3.给每个被感染病毒后打开的Excel文件创建一个宏4.0的宏表,判断是否禁用了宏,如果禁用了宏,不让打开这个文件。
4.每天指定时间打开Outlook,把收集来的信息(通讯录、Excel文件、操作等)通过邮箱发出去
二、操刀
清理按照以下步骤做:
1.所有关闭Excel文件。
2.搜索k4.xls以及MERALCO.XLS,删掉所有这两个文件
3.regedit打开注册表搜索AccessVBOM,把找到的AccessVBOM键和值都删掉,以及把同在一个路径下的Level也删掉。
一般在下列路径下:
"HKEY_CURRENT_USER\Software\Microsoft\Office"Office版本号"\Excel\Security\AccessVBOM”
"HKEY_CURRENT_USER\Software\Microsoft\Office"Office版本号"\Excel\Security\Level"
"HKEY_LOCAL_MACHINE\Software\Microsoft\Office"Office版本号"\Excel\Security\AccessVBOM"
"HKEY_LOCAL_MACHINE\Software\Microsoft\Office"Office版本号"\Excel\Security\Level"

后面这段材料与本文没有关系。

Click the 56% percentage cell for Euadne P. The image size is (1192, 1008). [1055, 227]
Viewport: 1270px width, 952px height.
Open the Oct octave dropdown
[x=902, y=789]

64位win7下的office2013位于以下路径。
"HKEY_LOCAL_MACHINE\SOFTWARE\Wow6432Node\Microsoft\Office\15.0\Excel\Security"
删掉上面Security下的所有键
4.所有被感染的文件都要删除两个文件一个叫macro1的隐藏宏表一个是按Alt+F11,删掉ToDOLE的模块,如果Thisworkbook也有Workbook_Open的话最好也一起清除了。